The Supreme Court justices’ ruling came as the nation’s largest association of statisticians, and even the bureau’s own census takers and partners, have been raising questions about the quality of the data being gathered — numbers that are used to determine how much federal funding and how many congressional seats are allotted to states.

At issue was a request by the Trump administration that the Supreme Court suspend a lower court's order extending the 2020 census through the end of October following delays caused by the pandemic. The Trump administration argued that the head count needed to end immediately to give the bureau time to meet a year-end deadline. Congress requires the bureau to turn in by Dec. 31 the figures used to decide the states' congressional seats — a process known as apportionment.

By sticking to the deadline, the Trump administration would end up controlling the numbers used for the apportionment, no matter who wins next month’s presidential election.

In a statement, House Speaker Nancy Pelosi called the Supreme Court’s decision “regrettable and disappointing,” and said the administration's actions “threaten to politically and financially exclude many in America’s most vulnerable communities from our democracy.”

Associate Justice Sonia Sotomayor dissented from the high court's decision, saying “respondents will suffer substantial injury if the Bureau is permitted to sacrifice accuracy for expediency.”

The Supreme Court ruling came in response to a lawsuit by a coalition of local governments and civil rights groups, arguing that minorities and others in hard-to-count communities would be missed if the census ended early.
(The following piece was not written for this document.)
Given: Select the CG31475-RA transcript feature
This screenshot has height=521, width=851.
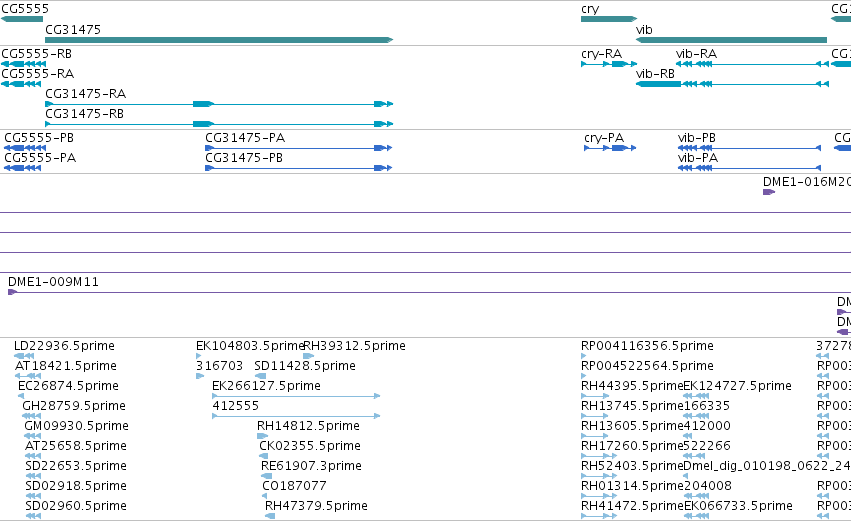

They said the schedule was cut short to accommodate a July order from President Donald Trump that would exclude people in the country illegally from being counted in the numbers used for apportionment.

Opponents of the order said it followed the strategy of the late Republican redistricting guru, Thomas Hofeller, who had advocated using voting-age citizens instead of the total population when it came to drawing legislative seats since that would favor Republicans and non-Hispanic whites.